This paper continues to document the design, development, and test of a friction-based (non-adhesive) post-installable fiber-optic strain sensing system for oil and gas applications — especially those that require deployment on existing subsea structures. (Ref: OMAE2017-61494 Development and Testing of a Friction-Based Post-Installable Sensor for Subsea Fiber-Optic Monitoring Systems [1]). The prototype fiber-optic monitoring system collects a wide range of real-time data, which can be used to determine structural loading, fatigue, temperature, pressure, and flow assurance on operational platforms.

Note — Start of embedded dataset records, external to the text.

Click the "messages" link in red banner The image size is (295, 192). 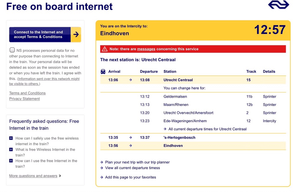[x=146, y=49]
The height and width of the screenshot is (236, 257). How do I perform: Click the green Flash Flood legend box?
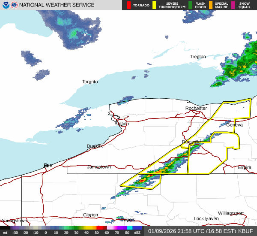point(190,5)
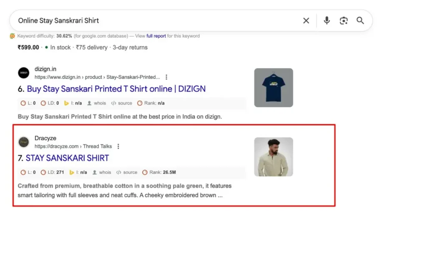Viewport: 427px width, 266px height.
Task: Click the magnifying glass search icon
Action: [x=360, y=20]
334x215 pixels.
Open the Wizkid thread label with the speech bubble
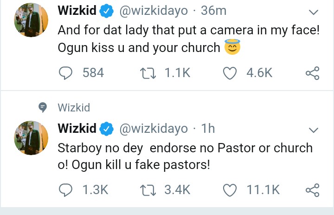pos(74,108)
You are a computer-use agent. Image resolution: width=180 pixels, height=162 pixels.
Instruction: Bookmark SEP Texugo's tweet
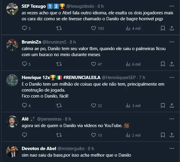163,28
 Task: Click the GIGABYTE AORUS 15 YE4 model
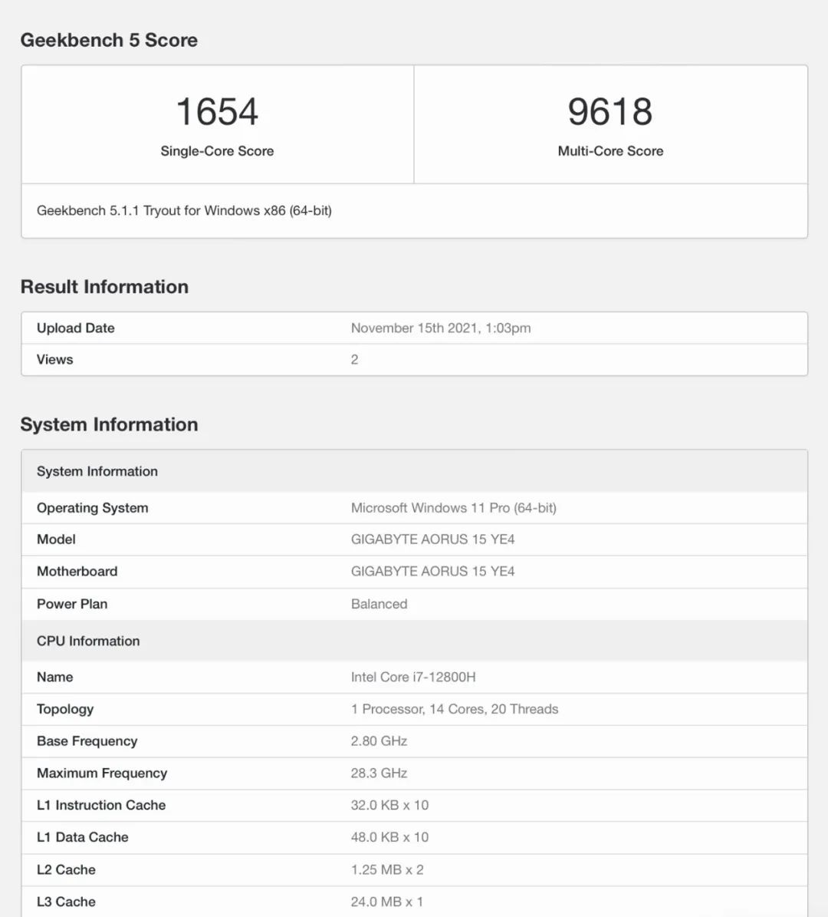432,539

The primary challenge of a post-installed instrumentation monitoring system is to ensure secure coupling between the sensors and the structure of interest for reliable measurements. Friction-based coupling devices have the potential to overcome installation challenges caused by marine growth and soil contamination on subsea structures, flowlines, or risers. This particular design solution is compatible with structures that are suspended in the water column and those that are resting on the seabed. In addition, the system can be installed by commercial divers in shallow depths or by remotely operated vehicles in deep-water applications.

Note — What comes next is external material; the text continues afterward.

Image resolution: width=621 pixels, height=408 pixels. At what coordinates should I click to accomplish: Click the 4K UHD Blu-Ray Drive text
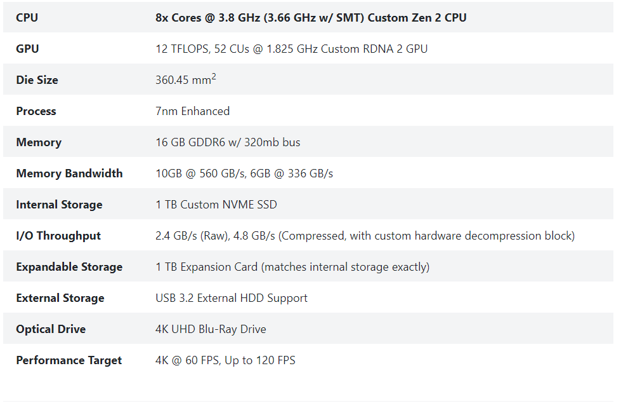coord(211,329)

Operational limitations of the initial design concept were identified in the previous series of tests (2016–2017), and several innovative enhancements have been implemented which resulted in significant improvements in sensor system coupling and strain measurement correlation with traditional strain measuring devices. This paper provides a summary of the notable prototype design changes, full-scale test article buildup, and detailed performance data recorded during tension and compression loading that simulated representative offshore conditions. The test results were positive and demonstrated the effectiveness of the design enhancements. Compromises made during mounting of the sensing elements resulted in better performance in tension than compression. These effects are well understood and are fully discussed, and do not influence the viability of the design changes.

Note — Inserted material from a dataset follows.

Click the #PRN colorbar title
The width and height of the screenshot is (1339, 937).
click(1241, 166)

This study is part of a continuing collaboration between the Houston-based NASA-Johnson Space Center and Astro Technology, Inc. within a study called Clear Gulf. The primary objective of the Clear Gulf study is to develop advanced instrumentation technologies that will improve operational safety and reduce the risk of hydrocarbon spillage. NASA provided unique insights, expansive test facilities, and technical expertise to advance these technologies that would benefit the environment, the public, and commercial industries.